● ASSIGNED TASK
Write out all of the entries below word for word.

══════════

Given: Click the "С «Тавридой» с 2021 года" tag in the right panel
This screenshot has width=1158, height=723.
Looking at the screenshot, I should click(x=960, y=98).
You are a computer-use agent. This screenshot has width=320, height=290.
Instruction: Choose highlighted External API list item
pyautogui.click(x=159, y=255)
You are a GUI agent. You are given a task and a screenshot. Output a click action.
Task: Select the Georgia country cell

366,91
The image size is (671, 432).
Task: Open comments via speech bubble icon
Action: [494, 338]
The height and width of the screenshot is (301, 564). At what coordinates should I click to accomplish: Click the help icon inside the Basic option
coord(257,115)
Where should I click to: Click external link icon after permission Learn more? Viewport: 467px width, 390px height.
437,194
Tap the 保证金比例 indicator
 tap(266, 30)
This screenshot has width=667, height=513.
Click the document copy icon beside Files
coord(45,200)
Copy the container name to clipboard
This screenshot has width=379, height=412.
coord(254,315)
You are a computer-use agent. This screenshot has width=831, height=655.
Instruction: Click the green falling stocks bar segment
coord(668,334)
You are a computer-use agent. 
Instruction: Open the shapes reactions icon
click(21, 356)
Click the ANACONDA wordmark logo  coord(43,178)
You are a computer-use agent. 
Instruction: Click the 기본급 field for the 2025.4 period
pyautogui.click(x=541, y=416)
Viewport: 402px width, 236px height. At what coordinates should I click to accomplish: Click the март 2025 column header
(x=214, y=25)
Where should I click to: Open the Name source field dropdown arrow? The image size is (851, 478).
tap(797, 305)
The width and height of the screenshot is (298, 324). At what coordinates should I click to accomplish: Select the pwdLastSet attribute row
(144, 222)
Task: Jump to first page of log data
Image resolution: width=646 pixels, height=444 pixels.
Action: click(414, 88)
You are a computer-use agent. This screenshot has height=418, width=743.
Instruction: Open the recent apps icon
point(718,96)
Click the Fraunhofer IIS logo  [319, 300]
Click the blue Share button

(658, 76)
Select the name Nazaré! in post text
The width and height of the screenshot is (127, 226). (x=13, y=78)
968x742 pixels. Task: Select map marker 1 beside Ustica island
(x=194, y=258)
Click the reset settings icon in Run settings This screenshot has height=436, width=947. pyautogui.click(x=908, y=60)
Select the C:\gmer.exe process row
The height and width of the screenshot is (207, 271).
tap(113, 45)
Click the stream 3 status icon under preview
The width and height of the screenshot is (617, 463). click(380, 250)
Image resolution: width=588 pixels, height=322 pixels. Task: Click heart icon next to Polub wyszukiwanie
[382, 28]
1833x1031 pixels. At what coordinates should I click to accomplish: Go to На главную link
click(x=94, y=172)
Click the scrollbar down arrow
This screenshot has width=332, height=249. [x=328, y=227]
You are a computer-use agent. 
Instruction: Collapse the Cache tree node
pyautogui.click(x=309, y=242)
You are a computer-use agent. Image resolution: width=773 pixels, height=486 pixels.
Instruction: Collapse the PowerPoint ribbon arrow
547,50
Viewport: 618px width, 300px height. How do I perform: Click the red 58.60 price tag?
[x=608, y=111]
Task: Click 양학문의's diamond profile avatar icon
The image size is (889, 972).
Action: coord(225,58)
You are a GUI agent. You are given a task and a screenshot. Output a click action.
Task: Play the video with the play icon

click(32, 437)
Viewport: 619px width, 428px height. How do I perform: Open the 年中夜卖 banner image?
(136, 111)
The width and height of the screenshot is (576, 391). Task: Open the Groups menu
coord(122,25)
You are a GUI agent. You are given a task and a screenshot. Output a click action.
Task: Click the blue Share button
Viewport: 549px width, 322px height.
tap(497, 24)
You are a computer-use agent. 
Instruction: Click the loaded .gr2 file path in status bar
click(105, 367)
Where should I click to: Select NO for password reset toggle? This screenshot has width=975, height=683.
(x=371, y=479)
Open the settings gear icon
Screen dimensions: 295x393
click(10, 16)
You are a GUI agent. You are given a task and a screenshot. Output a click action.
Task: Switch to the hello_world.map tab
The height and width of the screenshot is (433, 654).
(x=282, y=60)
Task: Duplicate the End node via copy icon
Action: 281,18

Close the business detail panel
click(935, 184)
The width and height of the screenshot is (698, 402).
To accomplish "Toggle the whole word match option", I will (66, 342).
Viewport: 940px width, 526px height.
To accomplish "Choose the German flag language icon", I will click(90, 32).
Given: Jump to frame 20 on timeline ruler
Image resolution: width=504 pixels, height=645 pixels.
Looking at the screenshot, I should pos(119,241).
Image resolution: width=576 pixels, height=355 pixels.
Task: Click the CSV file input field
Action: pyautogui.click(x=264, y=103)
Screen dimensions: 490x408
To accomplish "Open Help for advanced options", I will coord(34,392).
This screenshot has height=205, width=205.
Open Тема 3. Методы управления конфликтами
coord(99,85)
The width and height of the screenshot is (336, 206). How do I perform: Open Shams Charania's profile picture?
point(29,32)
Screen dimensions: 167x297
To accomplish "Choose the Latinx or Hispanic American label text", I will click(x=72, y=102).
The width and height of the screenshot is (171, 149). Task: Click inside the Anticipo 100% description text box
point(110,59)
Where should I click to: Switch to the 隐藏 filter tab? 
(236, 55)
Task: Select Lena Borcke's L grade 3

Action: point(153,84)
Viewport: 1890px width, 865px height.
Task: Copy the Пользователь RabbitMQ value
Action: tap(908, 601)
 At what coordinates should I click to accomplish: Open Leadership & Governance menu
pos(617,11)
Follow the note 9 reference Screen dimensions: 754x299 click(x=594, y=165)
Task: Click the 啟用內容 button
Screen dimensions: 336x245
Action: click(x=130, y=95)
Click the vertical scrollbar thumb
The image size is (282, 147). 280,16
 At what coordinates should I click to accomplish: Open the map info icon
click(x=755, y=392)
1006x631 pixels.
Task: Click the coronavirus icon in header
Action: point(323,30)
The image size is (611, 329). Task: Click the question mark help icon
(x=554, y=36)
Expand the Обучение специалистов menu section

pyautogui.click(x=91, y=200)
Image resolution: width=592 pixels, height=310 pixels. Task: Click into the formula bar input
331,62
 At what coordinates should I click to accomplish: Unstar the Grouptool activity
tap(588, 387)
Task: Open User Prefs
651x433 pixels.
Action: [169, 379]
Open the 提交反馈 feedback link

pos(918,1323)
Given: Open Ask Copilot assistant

══════════

● EXERCISE RESPONSE
Given: Click the "С «Тавридой» с 2021 года" tag in the right panel
This screenshot has width=1158, height=723.
Looking at the screenshot, I should click(x=960, y=98).
You are a computer-use agent. This screenshot has width=320, height=290.
Instruction: Choose highlighted External API list item
pyautogui.click(x=159, y=255)
You are a GUI agent. You are given a task and a screenshot. Output a click action.
Task: Select the Georgia country cell

366,91
The image size is (671, 432).
Task: Open comments via speech bubble icon
Action: [494, 338]
The height and width of the screenshot is (301, 564). At what coordinates should I click to accomplish: Click the help icon inside the Basic option
coord(257,115)
Where should I click to: Click external link icon after permission Learn more? Viewport: 467px width, 390px height.
437,194
Tap the 保证金比例 indicator
 tap(266, 30)
This screenshot has width=667, height=513.
Click the document copy icon beside Files
coord(45,200)
Copy the container name to clipboard
This screenshot has width=379, height=412.
coord(254,315)
You are a computer-use agent. This screenshot has width=831, height=655.
Instruction: Click the green falling stocks bar segment
coord(668,334)
You are a computer-use agent. 
Instruction: Open the shapes reactions icon
click(21, 356)
Click the ANACONDA wordmark logo  coord(43,178)
You are a computer-use agent. 
Instruction: Click the 기본급 field for the 2025.4 period
pyautogui.click(x=541, y=416)
Viewport: 402px width, 236px height. At what coordinates should I click to accomplish: Click the март 2025 column header
(x=214, y=25)
Where should I click to: Open the Name source field dropdown arrow? The image size is (851, 478).
tap(797, 305)
The width and height of the screenshot is (298, 324). At what coordinates should I click to accomplish: Select the pwdLastSet attribute row
(144, 222)
Task: Jump to first page of log data
Image resolution: width=646 pixels, height=444 pixels.
Action: click(414, 88)
You are a computer-use agent. This screenshot has height=418, width=743.
Instruction: Open the recent apps icon
point(718,96)
Click the Fraunhofer IIS logo  [319, 300]
Click the blue Share button

(658, 76)
Select the name Nazaré! in post text
The width and height of the screenshot is (127, 226). (x=13, y=78)
968x742 pixels. Task: Select map marker 1 beside Ustica island
(x=194, y=258)
Click the reset settings icon in Run settings This screenshot has height=436, width=947. pyautogui.click(x=908, y=60)
Select the C:\gmer.exe process row
The height and width of the screenshot is (207, 271).
tap(113, 45)
Click the stream 3 status icon under preview
The width and height of the screenshot is (617, 463). click(380, 250)
Image resolution: width=588 pixels, height=322 pixels. Task: Click heart icon next to Polub wyszukiwanie
[382, 28]
1833x1031 pixels. At what coordinates should I click to accomplish: Go to На главную link
click(x=94, y=172)
Click the scrollbar down arrow
This screenshot has width=332, height=249. [x=328, y=227]
You are a computer-use agent. 
Instruction: Collapse the Cache tree node
pyautogui.click(x=309, y=242)
You are a computer-use agent. Image resolution: width=773 pixels, height=486 pixels.
Instruction: Collapse the PowerPoint ribbon arrow
547,50
Viewport: 618px width, 300px height. How do I perform: Click the red 58.60 price tag?
[x=608, y=111]
Task: Click 양학문의's diamond profile avatar icon
The image size is (889, 972).
Action: coord(225,58)
You are a GUI agent. You are given a task and a screenshot. Output a click action.
Task: Play the video with the play icon

click(32, 437)
Viewport: 619px width, 428px height. How do I perform: Open the 年中夜卖 banner image?
(136, 111)
The width and height of the screenshot is (576, 391). Task: Open the Groups menu
coord(122,25)
You are a GUI agent. You are given a task and a screenshot. Output a click action.
Task: Click the blue Share button
Viewport: 549px width, 322px height.
tap(497, 24)
You are a computer-use agent. 
Instruction: Click the loaded .gr2 file path in status bar
click(105, 367)
Where should I click to: Select NO for password reset toggle? This screenshot has width=975, height=683.
(x=371, y=479)
Open the settings gear icon
Screen dimensions: 295x393
click(10, 16)
You are a GUI agent. You are given a task and a screenshot. Output a click action.
Task: Switch to the hello_world.map tab
The height and width of the screenshot is (433, 654).
(x=282, y=60)
Task: Duplicate the End node via copy icon
Action: 281,18

Close the business detail panel
click(935, 184)
The width and height of the screenshot is (698, 402).
To accomplish "Toggle the whole word match option", I will (66, 342).
Viewport: 940px width, 526px height.
To accomplish "Choose the German flag language icon", I will click(90, 32).
Given: Jump to frame 20 on timeline ruler
Image resolution: width=504 pixels, height=645 pixels.
Looking at the screenshot, I should pos(119,241).
Image resolution: width=576 pixels, height=355 pixels.
Task: Click the CSV file input field
Action: pyautogui.click(x=264, y=103)
Screen dimensions: 490x408
To accomplish "Open Help for advanced options", I will coord(34,392).
This screenshot has height=205, width=205.
Open Тема 3. Методы управления конфликтами
coord(99,85)
The width and height of the screenshot is (336, 206). How do I perform: Open Shams Charania's profile picture?
point(29,32)
Screen dimensions: 167x297
To accomplish "Choose the Latinx or Hispanic American label text", I will click(x=72, y=102).
The width and height of the screenshot is (171, 149). Task: Click inside the Anticipo 100% description text box
point(110,59)
Where should I click to: Switch to the 隐藏 filter tab? 
(236, 55)
Task: Select Lena Borcke's L grade 3

Action: point(153,84)
Viewport: 1890px width, 865px height.
Task: Copy the Пользователь RabbitMQ value
Action: tap(908, 601)
 At what coordinates should I click to accomplish: Open Leadership & Governance menu
pos(617,11)
Follow the note 9 reference Screen dimensions: 754x299 click(x=594, y=165)
Task: Click the 啟用內容 button
Screen dimensions: 336x245
Action: click(x=130, y=95)
Click the vertical scrollbar thumb
The image size is (282, 147). 280,16
 At what coordinates should I click to accomplish: Open the map info icon
click(x=755, y=392)
1006x631 pixels.
Task: Click the coronavirus icon in header
Action: point(323,30)
The image size is (611, 329). Task: Click the question mark help icon
(x=554, y=36)
Expand the Обучение специалистов menu section

pyautogui.click(x=91, y=200)
Image resolution: width=592 pixels, height=310 pixels. Task: Click into the formula bar input
331,62
 At what coordinates should I click to accomplish: Unstar the Grouptool activity
tap(588, 387)
Task: Open User Prefs
651x433 pixels.
Action: [169, 379]
Open the 提交反馈 feedback link

pos(918,1323)
Given: Open Ask Copilot assistant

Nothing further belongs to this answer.